Recognition for CRISPR Gene-Editing Tool

The CRISPR gene-editing tool was recognized today by Science magazine as its “breakthrough of the year.” We support a number of researchers working in this exciting area and have featured it on this blog. To learn more about this exceptionally promising new method, see below for our illustrated explanation of the CRISPR system and its possible applications.

How the CRISPR System Works

Illustration of CRISPR system

The CRISPR system has two components joined together: a finely tuned targeting device (a small strand of RNA programmed to look for a specific DNA sequence) and a strong cutting device (an enzyme called Cas9 that can cut through a double strand of DNA).

CRISPR system in a cell

Once inserted into a cell, the CRISPR machine locates the target DNA sequence. CRISPR’s RNA recognizes and binds to the target DNA (circled in black).

The Cas9 enzyme cuts both strands of the DNA.

New genetic material incorporated into the broken DNA

Researchers can introduce new genetic material, which the cell automatically incorporates into the gap when it repairs the broken DNA.

Among its many possible applications, the CRISPR system could be used to:
• Add a new gene that enables the organism to produce a pharmaceutical product (a biotechnology technique).
• Help treat genetic diseases.
• Create tailor-made model organisms to study human diseases.
• Help produce replacements for damaged or diseased tissues and organs.
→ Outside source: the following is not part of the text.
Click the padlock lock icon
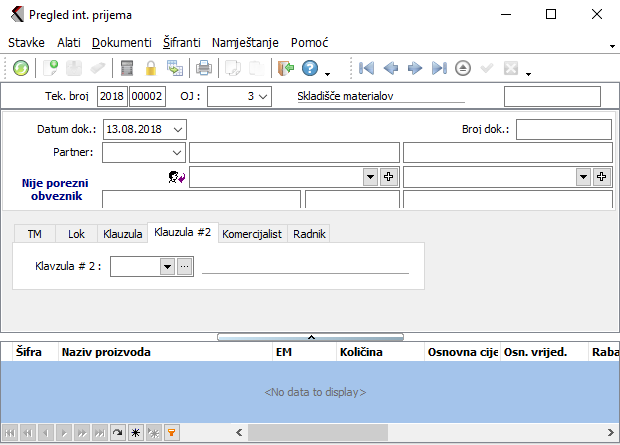click(151, 68)
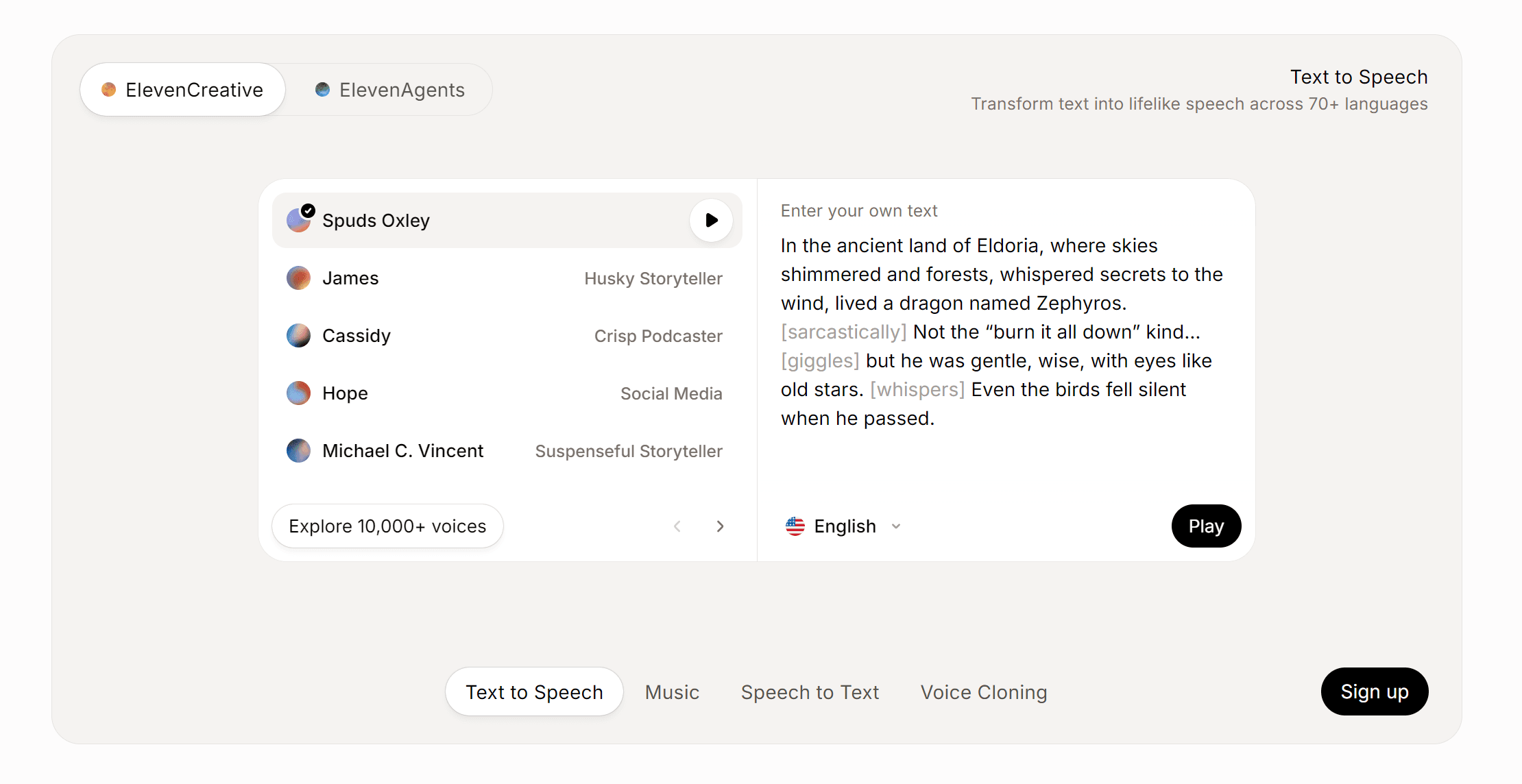Click the Spuds Oxley avatar with checkmark
This screenshot has height=784, width=1522.
[x=299, y=220]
3 comments on “Recognition for CRISPR Gene-Editing Tool

  1. Emily Carlson:

    Nos congratulamos, y ofrecemos nuestras oraciones para que sean bendecidos los investigadores que trabajan en esta área emocionante que han conseguido este Gran Avance del Año.
    Pido por favor información acerca de este método nuevo excepcionalmente prometedor, u otro vigente, si también puede tener o tiene como aplicación al Cavum Septum Pellucidum y la Ezquizofrenia.
    Muy agradecido por su información.
    Jorge Guzmán

  2. This is fantastic. I hope it will work for chronic granulomatous disease (CGD). We (the CGD Association) can give small grants for CRISPR research.

  3. The discovery of the ‘CRISPER EDITING TOOL’ is fantastic. This will open a new horizon in the field of ‘ OMIC ‘ disorders.